A California native, Yasmeen studied international relations at USC, where she also served as a managing editor of the Daily Trojan, the university's student newspaper of record. She graduated in 2016.
LAHS Alumna!
BETTY SHAMIEH
Betty Shamieh (she/her) is the author of sixteen plays. Shamieh's debut novel, Too Soon, was published by Avid Reader Press, an imprint of Simon & Schuster, on January 28, 2025. It has been named PEOPLE Magazine's BOOK OF THE WEEK, the "must-read book of 2025" by the SF CHRONICLE, and a "great book to start of a great year" in OPRAH DAILY. Too Soon was featured as NPR's BOOK OF THE DAY. and ALL THINGS CONSIDERED. It was selected for the February 2025 INDIE NEXT LIST and Book Passage's SIGNED FIRST EDITION BOOK CLUB.. A profile of Shamieh's work was published in The Atlantic.
DANNA STAAF
Danna Staaf is a science communicator and marine biologist who earned a PhD from Stanford University with her studies of baby squid. Her writing has appeared in Smithsonian, Science, and Nautilus, and she is the author of Monarchs of the Sea: The Extraordinary 500-Million-Year History of Cephalopods (named one of Science Friday's best science books of the year), The Lady and the Octopus: How Jeanne Villepreux-Power Invented Aquariums and Revolutionized Marine Biology (a best book of the year of the School Library Journal and the Children's Book Committee), and Nursery Earth: The Wondrous Lives of Baby Animals and the Extraordinary Ways They Shape Our World (hailed as "a gobsmacking delight!"). Her newest book is The Lives of Octopuses and their Relatives: A Natural History of Cephalopods. Staaf lives in San Jose, California, with her husband, children, cat, and innumerable plush octopuses.
MISA SUGIURA
Misa Sugiura’s ancestors include a poet, a priestess, a samurai, and a stowaway. She is the author of the Asian Pacific American Librarians’ Association’s Award winning novel, It’s Not Like It’s A Secret, as well as the highly acclaimed This Time Will Be Different and Love & Other Natural Disasters. Her short story, “Where I’m From” appears in Come On In, a young adult anthology of stories about immigration, and her popular middle-grade Momo Arashima fantasy series has been praised as “a hilarious, emotion-packed adventure” (Booklist, starred review). You can find her online at her website and Instagram page.
GIDEON YAGO
Gideon Yago (he/him) is a writer and producer. His career began as a reporter and his documentary programming won him Emmys, Peabodys, and an Edward R. Murrow award. He has written for series on HBO, Netflix, Apple+, ABC and WGN America. He has sold pilots to AMC, ABC, Showtime and Hulu. He is currently writing a film about NYC real estate dynasties for A24. He lives with his wife and two children in Pasadena, CA.
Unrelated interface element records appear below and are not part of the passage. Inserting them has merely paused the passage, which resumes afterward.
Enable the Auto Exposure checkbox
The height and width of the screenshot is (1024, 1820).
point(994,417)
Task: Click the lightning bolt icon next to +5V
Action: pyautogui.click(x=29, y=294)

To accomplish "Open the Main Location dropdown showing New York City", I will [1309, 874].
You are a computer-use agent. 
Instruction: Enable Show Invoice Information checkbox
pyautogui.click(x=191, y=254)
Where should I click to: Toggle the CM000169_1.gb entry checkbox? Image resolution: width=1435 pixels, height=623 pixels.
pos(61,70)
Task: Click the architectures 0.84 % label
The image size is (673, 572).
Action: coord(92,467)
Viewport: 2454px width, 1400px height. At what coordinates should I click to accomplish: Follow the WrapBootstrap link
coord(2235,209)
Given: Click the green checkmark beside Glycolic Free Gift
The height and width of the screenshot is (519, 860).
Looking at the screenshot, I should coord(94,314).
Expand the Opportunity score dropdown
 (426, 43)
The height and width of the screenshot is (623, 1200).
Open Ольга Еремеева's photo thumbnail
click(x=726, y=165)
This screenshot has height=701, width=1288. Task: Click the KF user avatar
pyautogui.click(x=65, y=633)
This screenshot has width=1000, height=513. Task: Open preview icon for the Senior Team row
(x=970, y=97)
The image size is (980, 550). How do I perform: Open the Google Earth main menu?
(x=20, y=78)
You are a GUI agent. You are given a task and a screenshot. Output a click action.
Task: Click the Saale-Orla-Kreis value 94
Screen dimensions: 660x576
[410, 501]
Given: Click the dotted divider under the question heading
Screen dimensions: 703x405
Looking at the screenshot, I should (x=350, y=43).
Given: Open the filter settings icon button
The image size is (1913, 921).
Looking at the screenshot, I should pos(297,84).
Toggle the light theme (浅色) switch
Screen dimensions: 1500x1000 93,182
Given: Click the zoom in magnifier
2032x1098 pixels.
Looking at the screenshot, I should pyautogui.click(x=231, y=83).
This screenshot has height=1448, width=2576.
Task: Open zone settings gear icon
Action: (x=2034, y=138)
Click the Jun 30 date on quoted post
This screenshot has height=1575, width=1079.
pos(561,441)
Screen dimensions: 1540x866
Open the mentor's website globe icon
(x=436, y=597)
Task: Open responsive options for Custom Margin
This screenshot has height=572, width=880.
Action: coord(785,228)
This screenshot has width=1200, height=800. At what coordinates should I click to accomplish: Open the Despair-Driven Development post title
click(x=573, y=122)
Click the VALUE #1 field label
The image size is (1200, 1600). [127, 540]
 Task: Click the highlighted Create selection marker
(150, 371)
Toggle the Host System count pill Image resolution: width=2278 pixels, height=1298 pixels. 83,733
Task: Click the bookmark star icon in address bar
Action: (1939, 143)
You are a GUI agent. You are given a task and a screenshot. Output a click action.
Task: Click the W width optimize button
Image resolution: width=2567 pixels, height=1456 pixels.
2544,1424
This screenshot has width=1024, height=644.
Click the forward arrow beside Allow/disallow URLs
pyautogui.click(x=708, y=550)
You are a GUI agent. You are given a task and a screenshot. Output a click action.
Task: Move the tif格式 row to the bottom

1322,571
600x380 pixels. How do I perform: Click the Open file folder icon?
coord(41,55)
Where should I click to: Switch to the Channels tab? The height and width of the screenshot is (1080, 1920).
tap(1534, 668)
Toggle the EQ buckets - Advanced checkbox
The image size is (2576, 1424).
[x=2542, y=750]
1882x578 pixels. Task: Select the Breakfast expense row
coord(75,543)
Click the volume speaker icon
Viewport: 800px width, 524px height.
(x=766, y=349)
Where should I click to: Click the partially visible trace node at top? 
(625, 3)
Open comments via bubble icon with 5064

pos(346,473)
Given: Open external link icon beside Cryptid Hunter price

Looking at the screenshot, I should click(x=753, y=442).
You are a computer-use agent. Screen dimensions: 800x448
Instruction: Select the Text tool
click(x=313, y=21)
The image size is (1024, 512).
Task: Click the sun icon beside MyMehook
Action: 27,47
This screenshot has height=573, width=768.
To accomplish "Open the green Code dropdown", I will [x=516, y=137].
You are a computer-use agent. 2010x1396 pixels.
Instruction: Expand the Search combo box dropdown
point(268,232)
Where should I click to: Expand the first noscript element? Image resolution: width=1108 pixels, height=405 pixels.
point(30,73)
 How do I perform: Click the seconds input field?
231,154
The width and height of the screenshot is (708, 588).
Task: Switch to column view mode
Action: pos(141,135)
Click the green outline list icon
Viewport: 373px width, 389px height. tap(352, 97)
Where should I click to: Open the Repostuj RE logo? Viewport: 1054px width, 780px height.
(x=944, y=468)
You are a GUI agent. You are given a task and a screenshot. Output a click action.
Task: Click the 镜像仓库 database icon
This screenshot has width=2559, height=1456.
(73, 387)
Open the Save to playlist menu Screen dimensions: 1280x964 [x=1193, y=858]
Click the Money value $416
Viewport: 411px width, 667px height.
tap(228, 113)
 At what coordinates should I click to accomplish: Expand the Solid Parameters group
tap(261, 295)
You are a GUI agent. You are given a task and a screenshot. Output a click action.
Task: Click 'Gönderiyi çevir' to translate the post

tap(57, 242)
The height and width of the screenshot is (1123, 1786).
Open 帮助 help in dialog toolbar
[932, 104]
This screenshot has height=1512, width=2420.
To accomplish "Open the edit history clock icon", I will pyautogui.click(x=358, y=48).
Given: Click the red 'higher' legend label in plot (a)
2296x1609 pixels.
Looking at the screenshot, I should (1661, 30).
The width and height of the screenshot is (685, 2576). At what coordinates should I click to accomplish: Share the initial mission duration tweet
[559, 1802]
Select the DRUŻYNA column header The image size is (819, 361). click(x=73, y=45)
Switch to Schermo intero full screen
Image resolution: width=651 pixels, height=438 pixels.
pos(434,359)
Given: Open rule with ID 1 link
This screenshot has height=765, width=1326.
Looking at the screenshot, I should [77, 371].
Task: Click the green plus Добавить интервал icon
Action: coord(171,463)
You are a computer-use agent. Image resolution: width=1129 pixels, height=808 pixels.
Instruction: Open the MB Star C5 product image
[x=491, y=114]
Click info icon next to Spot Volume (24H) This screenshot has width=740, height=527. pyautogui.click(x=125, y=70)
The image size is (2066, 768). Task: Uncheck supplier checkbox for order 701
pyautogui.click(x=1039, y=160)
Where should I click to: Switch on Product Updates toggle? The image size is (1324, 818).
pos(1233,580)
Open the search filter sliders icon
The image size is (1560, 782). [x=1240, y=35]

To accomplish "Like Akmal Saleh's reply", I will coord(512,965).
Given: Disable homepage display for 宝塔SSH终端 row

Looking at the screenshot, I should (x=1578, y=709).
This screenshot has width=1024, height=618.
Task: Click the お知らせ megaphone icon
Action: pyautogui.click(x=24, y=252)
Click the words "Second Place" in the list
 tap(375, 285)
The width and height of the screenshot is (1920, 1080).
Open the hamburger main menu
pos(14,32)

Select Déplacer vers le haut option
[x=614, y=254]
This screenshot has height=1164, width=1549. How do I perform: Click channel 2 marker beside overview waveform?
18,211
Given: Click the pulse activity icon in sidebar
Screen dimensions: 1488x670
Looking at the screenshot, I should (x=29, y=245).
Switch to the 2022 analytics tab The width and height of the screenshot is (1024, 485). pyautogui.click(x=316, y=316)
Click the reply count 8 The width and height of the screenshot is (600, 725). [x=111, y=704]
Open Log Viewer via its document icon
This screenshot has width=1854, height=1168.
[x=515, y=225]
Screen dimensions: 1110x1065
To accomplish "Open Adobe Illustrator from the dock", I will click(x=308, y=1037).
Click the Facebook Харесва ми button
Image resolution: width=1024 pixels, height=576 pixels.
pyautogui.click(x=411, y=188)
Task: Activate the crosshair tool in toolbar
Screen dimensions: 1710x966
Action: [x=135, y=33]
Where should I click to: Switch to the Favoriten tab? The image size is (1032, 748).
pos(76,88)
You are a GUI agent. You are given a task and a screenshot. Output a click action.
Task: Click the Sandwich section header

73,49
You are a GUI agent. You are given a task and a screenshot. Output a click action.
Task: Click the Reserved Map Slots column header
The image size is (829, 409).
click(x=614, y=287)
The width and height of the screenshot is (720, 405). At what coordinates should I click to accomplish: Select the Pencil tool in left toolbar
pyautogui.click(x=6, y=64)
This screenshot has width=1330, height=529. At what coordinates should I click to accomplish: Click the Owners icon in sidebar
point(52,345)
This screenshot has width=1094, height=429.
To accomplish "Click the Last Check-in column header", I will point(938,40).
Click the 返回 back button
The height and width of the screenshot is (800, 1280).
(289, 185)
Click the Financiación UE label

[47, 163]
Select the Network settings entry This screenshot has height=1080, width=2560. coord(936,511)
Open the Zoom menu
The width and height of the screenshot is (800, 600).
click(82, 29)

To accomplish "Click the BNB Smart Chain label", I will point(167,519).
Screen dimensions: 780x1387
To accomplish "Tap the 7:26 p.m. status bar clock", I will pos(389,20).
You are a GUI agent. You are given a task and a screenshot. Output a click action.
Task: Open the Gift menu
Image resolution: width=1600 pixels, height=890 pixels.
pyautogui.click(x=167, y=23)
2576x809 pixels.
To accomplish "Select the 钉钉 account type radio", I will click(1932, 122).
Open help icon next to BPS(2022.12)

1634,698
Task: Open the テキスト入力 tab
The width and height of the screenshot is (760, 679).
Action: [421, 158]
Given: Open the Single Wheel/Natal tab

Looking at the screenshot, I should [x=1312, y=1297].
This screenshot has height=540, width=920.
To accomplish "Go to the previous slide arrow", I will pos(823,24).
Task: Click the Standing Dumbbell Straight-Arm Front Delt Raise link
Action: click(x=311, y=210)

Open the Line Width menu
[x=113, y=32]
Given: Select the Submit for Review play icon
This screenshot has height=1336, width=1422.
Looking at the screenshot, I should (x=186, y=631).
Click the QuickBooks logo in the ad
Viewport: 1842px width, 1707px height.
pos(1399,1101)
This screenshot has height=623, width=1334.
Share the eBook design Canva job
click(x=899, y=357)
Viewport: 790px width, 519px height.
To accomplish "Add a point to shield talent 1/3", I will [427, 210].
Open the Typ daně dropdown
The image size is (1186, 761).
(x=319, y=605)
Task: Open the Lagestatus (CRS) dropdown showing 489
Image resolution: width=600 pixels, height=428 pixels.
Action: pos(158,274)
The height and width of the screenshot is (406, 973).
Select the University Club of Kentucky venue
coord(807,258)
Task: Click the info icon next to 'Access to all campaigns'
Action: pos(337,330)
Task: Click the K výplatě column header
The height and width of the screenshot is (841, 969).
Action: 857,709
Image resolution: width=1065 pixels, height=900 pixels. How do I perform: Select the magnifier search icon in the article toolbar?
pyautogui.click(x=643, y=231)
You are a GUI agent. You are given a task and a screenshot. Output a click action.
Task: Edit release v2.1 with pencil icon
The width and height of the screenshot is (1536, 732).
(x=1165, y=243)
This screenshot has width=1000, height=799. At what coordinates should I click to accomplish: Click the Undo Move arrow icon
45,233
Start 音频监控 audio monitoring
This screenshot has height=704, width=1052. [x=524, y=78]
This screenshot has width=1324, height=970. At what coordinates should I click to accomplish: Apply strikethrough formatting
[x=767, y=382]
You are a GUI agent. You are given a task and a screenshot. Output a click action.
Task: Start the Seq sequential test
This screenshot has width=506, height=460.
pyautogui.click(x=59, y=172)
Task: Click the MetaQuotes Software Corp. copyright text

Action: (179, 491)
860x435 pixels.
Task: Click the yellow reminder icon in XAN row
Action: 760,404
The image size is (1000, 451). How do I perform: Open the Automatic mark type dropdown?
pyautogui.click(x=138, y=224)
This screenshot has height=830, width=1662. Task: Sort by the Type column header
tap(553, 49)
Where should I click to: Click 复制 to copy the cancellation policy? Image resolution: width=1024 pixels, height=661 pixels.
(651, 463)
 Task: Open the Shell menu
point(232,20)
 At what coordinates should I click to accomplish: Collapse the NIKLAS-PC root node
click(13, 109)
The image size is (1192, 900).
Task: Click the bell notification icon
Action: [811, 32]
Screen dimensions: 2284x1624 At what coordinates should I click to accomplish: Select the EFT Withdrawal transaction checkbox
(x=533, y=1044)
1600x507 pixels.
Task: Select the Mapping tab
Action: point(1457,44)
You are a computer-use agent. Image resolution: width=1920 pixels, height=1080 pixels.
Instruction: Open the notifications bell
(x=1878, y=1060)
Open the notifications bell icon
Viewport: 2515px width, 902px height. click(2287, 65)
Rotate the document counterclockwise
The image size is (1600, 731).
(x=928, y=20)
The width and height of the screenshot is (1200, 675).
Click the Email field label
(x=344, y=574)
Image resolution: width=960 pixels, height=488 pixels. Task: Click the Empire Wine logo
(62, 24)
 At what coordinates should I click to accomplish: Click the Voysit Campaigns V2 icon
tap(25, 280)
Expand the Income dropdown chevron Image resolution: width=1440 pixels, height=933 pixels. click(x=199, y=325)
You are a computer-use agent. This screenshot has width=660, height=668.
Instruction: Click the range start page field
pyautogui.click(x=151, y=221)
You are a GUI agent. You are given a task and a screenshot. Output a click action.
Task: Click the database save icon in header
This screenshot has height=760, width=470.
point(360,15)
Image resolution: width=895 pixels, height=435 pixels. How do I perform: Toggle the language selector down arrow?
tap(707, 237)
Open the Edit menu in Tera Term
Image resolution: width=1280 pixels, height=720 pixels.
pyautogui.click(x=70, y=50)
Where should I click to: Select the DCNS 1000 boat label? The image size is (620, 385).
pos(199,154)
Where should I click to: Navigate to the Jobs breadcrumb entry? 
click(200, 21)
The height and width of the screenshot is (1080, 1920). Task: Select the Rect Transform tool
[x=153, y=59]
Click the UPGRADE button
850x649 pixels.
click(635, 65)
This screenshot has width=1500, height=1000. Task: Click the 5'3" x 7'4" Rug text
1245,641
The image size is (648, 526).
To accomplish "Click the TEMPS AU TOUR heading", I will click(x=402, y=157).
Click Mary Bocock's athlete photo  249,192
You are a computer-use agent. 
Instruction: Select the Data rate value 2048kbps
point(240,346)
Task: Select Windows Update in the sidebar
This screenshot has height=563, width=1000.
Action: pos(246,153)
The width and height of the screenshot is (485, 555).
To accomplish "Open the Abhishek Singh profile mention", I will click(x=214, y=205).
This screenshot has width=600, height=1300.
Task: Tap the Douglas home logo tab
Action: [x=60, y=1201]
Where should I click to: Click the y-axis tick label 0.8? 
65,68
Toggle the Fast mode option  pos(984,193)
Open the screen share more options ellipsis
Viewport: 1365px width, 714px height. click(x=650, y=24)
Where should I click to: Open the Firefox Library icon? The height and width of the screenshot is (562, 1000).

Read Gideon’s work here (some profanity and violent content)
NORMAN ZELAYA
Norman Antonio Zelaya is the author of two collections of short fiction, Orlando & Other Stories (Pochino Press, 2017), and Gente/Folks (Black Freighter Press, 2022). His work has appeared in ZYZZYVA, Apogee Journal, NY Tyrant, 14 Hills, Cipactli, and was a finalist for the Zoetrope: All-Story fiction contest in 2015. Also, he curates and hosts the Lunada Literary Lounge at Galería de la raza. His new book, All My Cholo Saints, is forthcoming from El Martillo Press. Norman lives and writes in the Mission District, San Francisco.